Lynda Abbou | 02/02/21 20:02

Scandaleux : des médias inquisiteurs “condamnent” Walid Nekiche au nom de la “loi des services de sécurité “

Après 14 mois de détention « provisoire », de « torture », d’« agression sexuelle par les services de sécurité », d’un réquisitoire exigeant la prison à perpétuité et d’un lynchage médiatique, le jeune étudiant Walid Nekiche a été cloué au pilori par certains médias.

Walid Nekiche aura finalement été condamné sur la place médiatique et « acquitté » par le tribunal ! Des professionnels de l’information ont expliqué à Radio M que la plupart des entreprises de presse obéissent aux ordres d’un « clan ou d’un autre » au sein du pouvoir algérien, notamment la partie « services de sécurité. « Ce qui s’est passé avec Walid Nekiche est donc une suite logique » nous ont-ils expliqué.

« Tout le monde connaît la police politique et son rôle dans le contrôle de la société en empêchant le débat politique de s’installer.
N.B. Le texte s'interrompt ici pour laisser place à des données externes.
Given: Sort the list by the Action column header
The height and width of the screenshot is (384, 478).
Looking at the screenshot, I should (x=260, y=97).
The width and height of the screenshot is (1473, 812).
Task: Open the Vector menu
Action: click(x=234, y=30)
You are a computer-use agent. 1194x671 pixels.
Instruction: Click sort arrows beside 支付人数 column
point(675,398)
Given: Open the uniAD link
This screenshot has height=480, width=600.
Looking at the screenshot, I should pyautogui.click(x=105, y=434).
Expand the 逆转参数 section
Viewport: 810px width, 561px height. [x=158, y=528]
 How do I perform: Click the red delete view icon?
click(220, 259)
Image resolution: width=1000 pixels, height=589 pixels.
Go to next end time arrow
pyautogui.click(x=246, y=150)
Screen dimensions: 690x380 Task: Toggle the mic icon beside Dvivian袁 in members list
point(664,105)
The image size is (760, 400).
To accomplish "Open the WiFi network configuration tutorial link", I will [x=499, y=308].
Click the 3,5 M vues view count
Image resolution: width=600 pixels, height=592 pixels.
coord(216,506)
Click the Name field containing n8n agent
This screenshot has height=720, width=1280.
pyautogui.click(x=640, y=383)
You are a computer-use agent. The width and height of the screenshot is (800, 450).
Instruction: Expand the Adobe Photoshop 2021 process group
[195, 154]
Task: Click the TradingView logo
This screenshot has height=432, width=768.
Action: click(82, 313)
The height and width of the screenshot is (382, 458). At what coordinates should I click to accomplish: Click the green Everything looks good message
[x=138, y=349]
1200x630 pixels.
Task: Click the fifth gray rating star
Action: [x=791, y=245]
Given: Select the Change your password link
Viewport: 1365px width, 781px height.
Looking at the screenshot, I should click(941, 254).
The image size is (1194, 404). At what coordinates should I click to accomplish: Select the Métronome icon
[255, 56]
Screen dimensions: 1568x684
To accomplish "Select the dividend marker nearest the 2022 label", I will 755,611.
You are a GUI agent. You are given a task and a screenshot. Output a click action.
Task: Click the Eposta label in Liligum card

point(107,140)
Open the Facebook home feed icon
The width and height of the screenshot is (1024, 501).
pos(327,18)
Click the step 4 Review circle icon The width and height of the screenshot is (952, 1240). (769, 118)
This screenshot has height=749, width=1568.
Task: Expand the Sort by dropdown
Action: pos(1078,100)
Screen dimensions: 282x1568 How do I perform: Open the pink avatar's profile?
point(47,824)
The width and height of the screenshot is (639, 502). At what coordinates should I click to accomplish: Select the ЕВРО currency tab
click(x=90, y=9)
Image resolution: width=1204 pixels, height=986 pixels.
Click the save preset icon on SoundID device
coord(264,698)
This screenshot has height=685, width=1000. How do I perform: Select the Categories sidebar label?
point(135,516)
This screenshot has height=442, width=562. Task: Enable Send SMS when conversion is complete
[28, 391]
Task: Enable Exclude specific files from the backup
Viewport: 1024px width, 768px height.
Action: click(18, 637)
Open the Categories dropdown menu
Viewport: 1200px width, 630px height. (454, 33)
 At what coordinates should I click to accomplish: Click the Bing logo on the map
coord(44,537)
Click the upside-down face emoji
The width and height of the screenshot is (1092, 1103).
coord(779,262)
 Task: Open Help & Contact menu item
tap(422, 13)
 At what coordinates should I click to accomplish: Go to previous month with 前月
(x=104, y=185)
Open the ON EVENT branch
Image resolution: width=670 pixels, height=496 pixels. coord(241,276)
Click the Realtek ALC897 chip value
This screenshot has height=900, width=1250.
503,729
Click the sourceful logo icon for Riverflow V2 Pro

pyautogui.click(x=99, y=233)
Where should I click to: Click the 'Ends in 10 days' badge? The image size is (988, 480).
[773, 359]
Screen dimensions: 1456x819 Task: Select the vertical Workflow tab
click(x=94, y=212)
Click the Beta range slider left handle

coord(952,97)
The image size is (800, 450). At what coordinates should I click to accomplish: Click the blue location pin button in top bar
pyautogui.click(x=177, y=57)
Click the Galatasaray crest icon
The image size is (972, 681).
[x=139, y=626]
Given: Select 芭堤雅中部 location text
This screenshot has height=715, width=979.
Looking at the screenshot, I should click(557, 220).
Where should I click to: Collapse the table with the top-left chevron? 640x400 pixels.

Mais il y a aussi la police médiatique », a signalé le journaliste Mohammed Iouanoughane à Radio M.

D’après lui, les médias algériens vivent tous dans l’illégalité aujourd’hui, puisque la loi sur l’information de 2012 et la loi sur l’audio-visuelle sont gelées. Donc la seule loi qui détermine les règles de la profession journalistique selon lui, est « la loi des services de sécurité » !

Pire encore, le journaliste note que la situation s’est envenimée au « point où les rédactions sont rattachées directement à ces services dont les responsables et agents, ont tissé des relations personnelles avec la majorité des patrons de presse pour transformer les services de sécurités en services privés. Beaucoup de patrons de presse aujourd’hui ont leur place en prison » s’est il indigné.

Contacté par Radio M, le professeur en sciences de l’information et spécialiste des médias, Redouane Boudjemaa, a souligné que la structure chez les entreprises de médias a fait que ces dernières servent un clan du pouvoir ou un autre, pour des considérations économiques dont la publicité. Pour lui ces entités font de la communication institutionnelle et non du journalisme.

Le professeur reproche aussi aux journalistes le fait qu’ils font du « journalisme à charge et à décharge ». D’après lui, les journalistes jouent soit le rôle de l’avocat soit celui du procureur ! Or leur rôle est de rapporter, écrire, et raconter en toute objectivité. « Ce qui s’est passé dans l’affaire de Nekiche est scandaleux mais c’est aussi une suite logique (à la situation) », a expliqué Redouane Boudjemaa.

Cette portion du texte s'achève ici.